* **TASK DESCRIPTION**: Update the data from the line holding "Open the post options dropdown arrow" through the line holding "Action: click(x=849, y=340)", inclusive, replacing "blank button" with "empty button" and keeping everything else unchanged. Return only those lines.

* **MATERIAL SUPPLIED**:
══════════
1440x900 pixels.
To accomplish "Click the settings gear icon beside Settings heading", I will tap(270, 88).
══════════
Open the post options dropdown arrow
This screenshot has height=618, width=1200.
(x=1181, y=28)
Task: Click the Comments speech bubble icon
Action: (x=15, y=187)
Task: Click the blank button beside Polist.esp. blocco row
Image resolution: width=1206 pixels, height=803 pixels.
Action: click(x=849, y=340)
══════════
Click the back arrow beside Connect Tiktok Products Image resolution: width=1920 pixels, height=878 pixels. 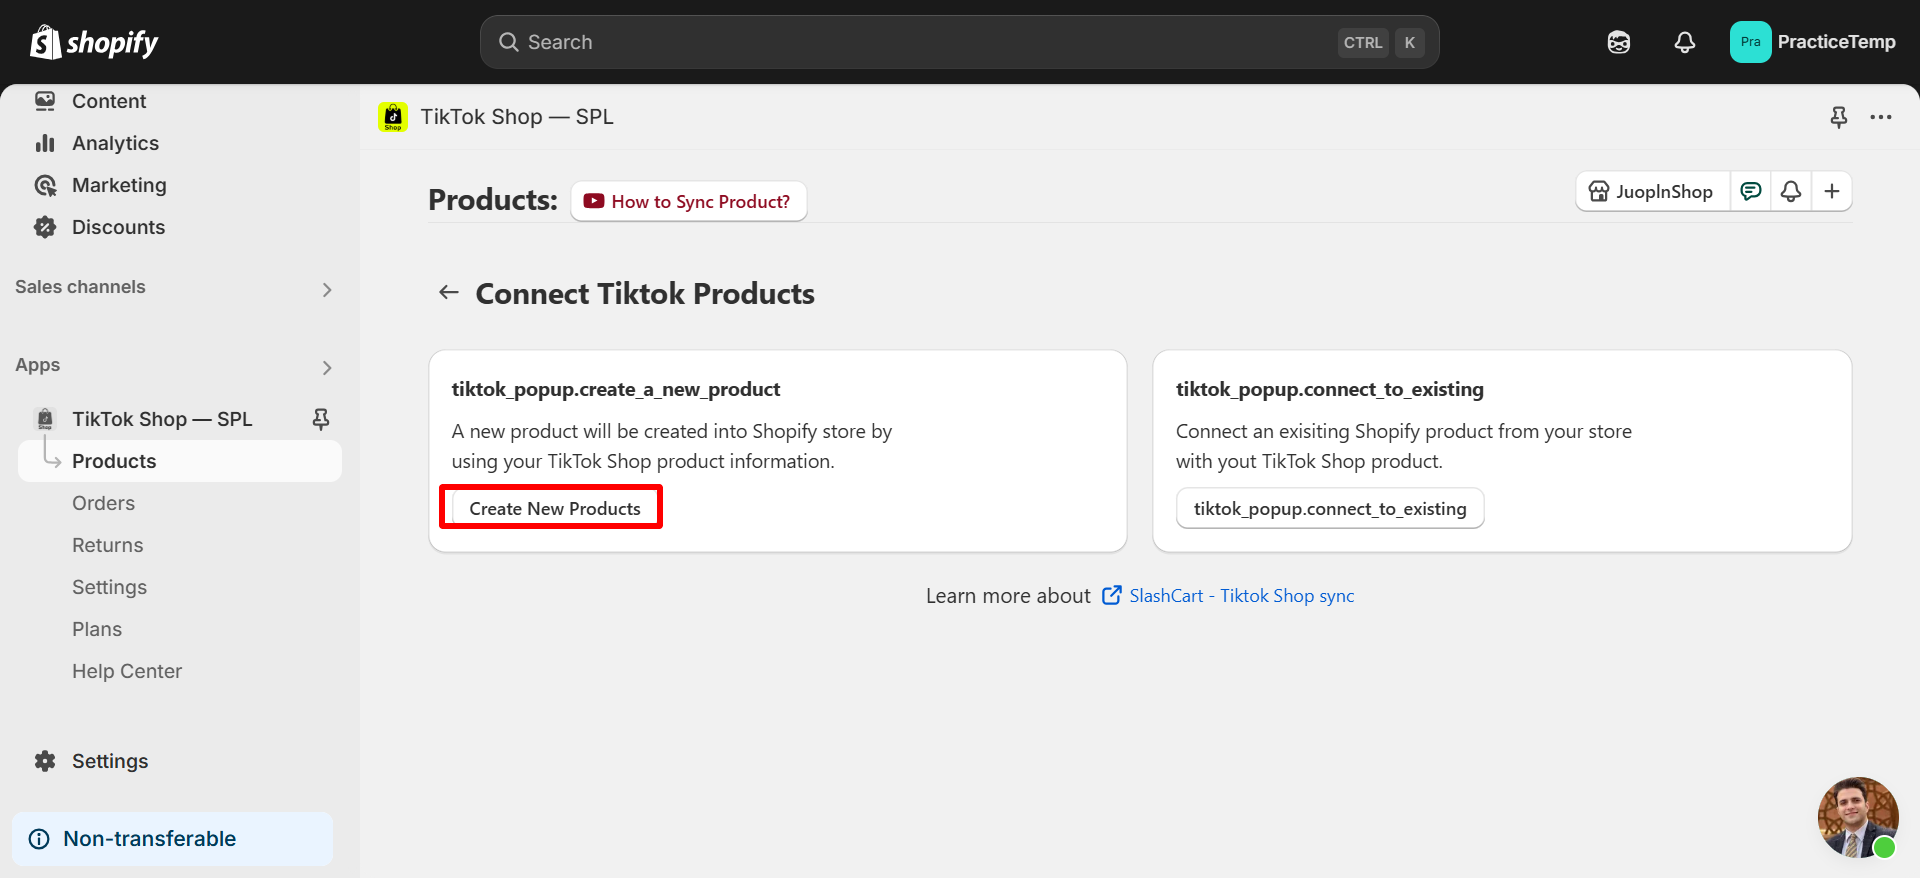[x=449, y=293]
══════════
* **COMPLETE OUTPUT**:
Open the post options dropdown arrow
This screenshot has height=618, width=1200.
(x=1181, y=28)
Task: Click the Comments speech bubble icon
Action: (x=15, y=187)
Task: Click the empty button beside Polist.esp. blocco row
Image resolution: width=1206 pixels, height=803 pixels.
Action: click(x=849, y=340)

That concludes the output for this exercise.